To do:
Copy everything from "2018 NFL Draft: Green" down to "the Buffalo Bills." in the article on the Green Bay Packers' 2018 draft picks, word for word.

Text passage:
2018 NFL Draft: Green Bay Packers picks
The Green Bay Packers entered the NFL draft April 26-28 with 12 picks, including four compensatory picks and an extra seventh-rounder they obtained in a 2016 trade with the Buffalo Bills.
After a handful of trades up and down the board, Brian Gutekunst, in his first draft as the Packers' GM, ended up selecting 11 players, including five on defense, four on offense and two on special teams.
Here is a look at the Packers' picks by round. For complete NFL draft pick-by-pick updates, click here.
ROUND 1: No. 14 overall (trade with Saints)
THE TRADE: The Packers traded back from the No. 14 pick and received a first-round pick in 2019 for the No. 27 overall pick this year and a fifth-round pick (147).
QUICK TAKE (Tom Silverstein): Getting a first-round pick is a pretty big deal. But I'm really surprised (Packers GM Brian) Gutekunst didn't stick around to take (linebacker Tremaine) Edmunds. It's possible he knows that 2019 is a great draft. The Saints definitely paid a premium, but I'm shocked he passed up on (safety Derwin) James and Edmunds... This is what a scout just told me about the trade: "I’m a scout I love picks lol. Both are really good players but we all love picks. It’s risky for sure."
ROUND 1: No. 18 (trade with Seahawks)

Raw data:
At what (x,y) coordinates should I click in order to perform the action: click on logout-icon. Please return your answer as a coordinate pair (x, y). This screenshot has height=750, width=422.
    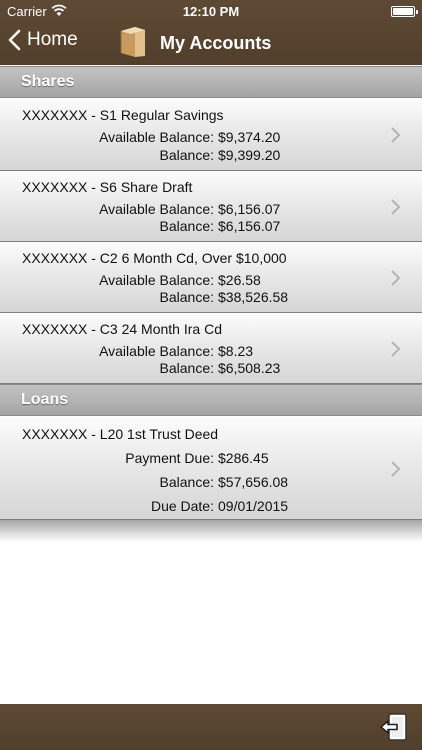
    Looking at the image, I should click on (393, 727).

Result of this task:
2018 NFL Draft: Green Bay Packers picks
The Green Bay Packers entered the NFL draft April 26-28 with 12 picks, including four compensatory picks and an extra seventh-rounder they obtained in a 2016 trade with the Buffalo Bills.